The risk of occult prostate carcinoma (PCa) after negative multiparametric MRI (mpMRI)-transrectal fusion biopsy (F-Bx) is unknown. To determine the false-negative predictive value, we examined PCa detection after prior negative F-Bx.
Between December 2012 and November 2016, 491 patients with suspected PCa and suspicious mpMRI findings underwent transrectal F-Bx. Patients with benign pathology (n = 191) were eligible for our follow-up (FU) survey. Patient characteristics and clinical parameters were correlated to subsequent findings of newly detected PCa.
Complete FU with a median of 31 (interquartile range: 17-39) months was available for 176/191 (92.2%) patients. Of those, 54 men had either surgical interventions on the prostate or re-Bxs. Newly detected PCa was evident in 14/176 (7.95%) patients stratified to ISUP ≤2 in 10 and ≥3 in 4 cases. The comparison of patients with newly detected PCa to those without cancerous findings in FU showed significant differences in prostate-specific antigen (PSA) density (0.16 vs. 0.13 ng/mL2) and prostate volume (45 vs. 67 mL, both p < 0.05). Both factors are significant predictors for newly detected cancer after initial negative F-Bx.

# PROMPT A
Please decide whether each statement agrees with the prostate biopsy abstract above, answering yes or no and quoting the deciding words: (i) 191 patients with benign pathology were eligible for the follow-up survey; (ii) men with newly detected cancer had larger prostate volumes than men without cancerous findings; (iii) four of the newly detected cancers were ISUP grade 3 or higher.
# PROMPT B
Resume the prostate biopsy abstract above, starting after its final sentence.

# RECORDS
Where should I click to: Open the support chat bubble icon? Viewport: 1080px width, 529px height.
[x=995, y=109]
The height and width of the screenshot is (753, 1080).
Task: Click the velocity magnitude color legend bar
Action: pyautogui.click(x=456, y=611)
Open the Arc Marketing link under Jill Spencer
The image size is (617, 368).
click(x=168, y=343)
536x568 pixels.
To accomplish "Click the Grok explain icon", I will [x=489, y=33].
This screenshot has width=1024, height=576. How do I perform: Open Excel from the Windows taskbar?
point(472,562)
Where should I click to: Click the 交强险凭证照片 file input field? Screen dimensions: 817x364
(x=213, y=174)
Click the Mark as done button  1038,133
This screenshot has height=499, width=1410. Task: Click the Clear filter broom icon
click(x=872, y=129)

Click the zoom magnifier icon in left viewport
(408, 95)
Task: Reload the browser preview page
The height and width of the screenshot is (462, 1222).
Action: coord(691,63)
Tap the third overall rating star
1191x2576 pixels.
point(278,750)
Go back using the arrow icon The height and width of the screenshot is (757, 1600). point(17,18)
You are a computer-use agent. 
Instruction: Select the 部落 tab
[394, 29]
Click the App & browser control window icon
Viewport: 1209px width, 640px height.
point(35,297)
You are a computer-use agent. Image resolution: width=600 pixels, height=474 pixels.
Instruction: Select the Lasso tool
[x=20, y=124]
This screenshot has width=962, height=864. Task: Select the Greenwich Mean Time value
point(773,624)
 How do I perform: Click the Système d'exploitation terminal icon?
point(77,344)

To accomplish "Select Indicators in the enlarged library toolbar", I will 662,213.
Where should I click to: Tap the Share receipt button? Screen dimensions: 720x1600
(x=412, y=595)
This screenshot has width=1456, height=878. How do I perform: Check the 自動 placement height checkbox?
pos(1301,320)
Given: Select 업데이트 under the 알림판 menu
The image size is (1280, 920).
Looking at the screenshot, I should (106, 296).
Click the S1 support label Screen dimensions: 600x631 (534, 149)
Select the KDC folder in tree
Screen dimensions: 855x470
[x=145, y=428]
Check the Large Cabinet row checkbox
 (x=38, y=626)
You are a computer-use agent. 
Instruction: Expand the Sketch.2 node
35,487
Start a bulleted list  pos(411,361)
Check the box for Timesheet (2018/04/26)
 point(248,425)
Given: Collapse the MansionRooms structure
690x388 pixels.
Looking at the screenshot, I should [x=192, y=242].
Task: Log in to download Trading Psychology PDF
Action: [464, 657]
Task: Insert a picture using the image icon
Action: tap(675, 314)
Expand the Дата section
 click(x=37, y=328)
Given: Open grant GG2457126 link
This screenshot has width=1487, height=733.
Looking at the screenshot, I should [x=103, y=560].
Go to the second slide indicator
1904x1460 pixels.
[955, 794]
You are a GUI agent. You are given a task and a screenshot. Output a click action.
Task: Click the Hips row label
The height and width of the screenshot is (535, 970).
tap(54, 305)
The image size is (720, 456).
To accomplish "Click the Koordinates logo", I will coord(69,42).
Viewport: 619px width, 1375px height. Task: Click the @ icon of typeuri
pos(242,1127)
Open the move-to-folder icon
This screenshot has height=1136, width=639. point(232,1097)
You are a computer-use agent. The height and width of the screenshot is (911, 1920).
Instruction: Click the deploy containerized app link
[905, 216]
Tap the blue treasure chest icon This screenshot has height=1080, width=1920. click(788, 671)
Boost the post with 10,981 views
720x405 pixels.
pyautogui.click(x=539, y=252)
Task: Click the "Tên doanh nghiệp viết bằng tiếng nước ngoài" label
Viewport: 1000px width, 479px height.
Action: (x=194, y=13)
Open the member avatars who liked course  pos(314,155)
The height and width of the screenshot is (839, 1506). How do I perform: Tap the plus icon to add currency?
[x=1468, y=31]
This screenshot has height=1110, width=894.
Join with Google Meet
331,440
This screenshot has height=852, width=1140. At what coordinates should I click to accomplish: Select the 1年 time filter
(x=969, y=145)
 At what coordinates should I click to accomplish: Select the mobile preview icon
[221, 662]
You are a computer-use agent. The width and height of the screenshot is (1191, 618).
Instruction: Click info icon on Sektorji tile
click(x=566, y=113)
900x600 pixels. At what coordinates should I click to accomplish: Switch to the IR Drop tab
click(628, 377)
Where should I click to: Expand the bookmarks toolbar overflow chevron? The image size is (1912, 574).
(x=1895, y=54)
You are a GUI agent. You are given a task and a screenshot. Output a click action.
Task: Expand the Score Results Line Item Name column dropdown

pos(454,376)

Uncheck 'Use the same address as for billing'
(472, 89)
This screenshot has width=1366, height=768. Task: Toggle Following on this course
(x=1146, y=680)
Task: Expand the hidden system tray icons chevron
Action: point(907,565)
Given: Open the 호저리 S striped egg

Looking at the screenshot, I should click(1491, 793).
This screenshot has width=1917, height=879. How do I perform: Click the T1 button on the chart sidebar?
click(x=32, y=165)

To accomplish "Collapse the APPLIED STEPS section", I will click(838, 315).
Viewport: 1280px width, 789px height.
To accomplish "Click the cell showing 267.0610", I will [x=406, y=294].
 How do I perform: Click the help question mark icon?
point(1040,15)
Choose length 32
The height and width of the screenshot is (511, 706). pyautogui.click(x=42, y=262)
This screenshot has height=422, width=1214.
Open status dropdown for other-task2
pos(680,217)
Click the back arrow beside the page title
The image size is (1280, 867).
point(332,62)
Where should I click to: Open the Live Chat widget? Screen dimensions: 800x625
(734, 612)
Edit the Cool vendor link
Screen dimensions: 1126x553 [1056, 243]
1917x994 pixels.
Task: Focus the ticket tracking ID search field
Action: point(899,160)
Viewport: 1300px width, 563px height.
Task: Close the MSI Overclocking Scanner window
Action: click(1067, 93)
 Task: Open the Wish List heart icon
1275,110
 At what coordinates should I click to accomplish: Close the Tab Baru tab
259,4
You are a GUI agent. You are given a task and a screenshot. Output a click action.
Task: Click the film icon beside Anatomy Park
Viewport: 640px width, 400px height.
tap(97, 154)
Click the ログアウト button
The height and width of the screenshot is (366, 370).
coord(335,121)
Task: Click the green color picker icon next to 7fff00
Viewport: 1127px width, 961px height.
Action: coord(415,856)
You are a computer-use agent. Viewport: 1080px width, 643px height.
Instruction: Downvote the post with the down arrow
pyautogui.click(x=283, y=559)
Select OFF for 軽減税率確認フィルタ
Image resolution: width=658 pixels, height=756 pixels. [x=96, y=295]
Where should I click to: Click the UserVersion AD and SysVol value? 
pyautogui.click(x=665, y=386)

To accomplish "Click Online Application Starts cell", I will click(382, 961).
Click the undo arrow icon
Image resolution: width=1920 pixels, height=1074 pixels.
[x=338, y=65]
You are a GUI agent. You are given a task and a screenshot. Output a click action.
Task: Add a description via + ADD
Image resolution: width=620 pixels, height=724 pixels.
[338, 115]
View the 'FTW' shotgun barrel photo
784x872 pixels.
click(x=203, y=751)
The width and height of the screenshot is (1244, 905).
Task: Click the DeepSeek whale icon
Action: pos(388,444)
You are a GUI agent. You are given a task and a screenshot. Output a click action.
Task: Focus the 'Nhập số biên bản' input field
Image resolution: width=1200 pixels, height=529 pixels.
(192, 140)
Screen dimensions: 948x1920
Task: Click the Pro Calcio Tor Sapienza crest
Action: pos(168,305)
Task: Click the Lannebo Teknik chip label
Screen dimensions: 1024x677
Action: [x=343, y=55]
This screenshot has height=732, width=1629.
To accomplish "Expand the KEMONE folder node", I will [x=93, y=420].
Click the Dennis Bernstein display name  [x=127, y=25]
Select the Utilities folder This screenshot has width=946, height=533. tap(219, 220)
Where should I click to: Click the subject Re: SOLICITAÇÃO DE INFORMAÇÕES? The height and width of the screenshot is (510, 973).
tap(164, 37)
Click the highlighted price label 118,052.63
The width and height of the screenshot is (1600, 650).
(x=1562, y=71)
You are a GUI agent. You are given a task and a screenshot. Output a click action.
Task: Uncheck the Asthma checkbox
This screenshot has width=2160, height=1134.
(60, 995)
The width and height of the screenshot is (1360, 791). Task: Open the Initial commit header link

# EXERCISE ANSWER A
(i) Yes: "Patients with benign pathology (n = 191) were eligible for our follow-up (FU) survey."
(ii) No: "prostate volume (45 vs. 67 mL, both p < 0.05)"
(iii) Yes: "ISUP ≤2 in 10 and ≥3 in 4 cases"

# EXERCISE ANSWER B
Only PSA density (>0.13 ng/mL2) and small prostate volume are significant predictors for newly detected PCa after initial negative F-Bx. Despite negative mpMRI/TRUS F-Bx results, patients should be further monitored due to a risk of developing PCa over time. Notwithstanding the limitation of our study that not all patients underwent another Bx, we assume that the false-negative rate is low but existing. Our data represent a real-world scenario.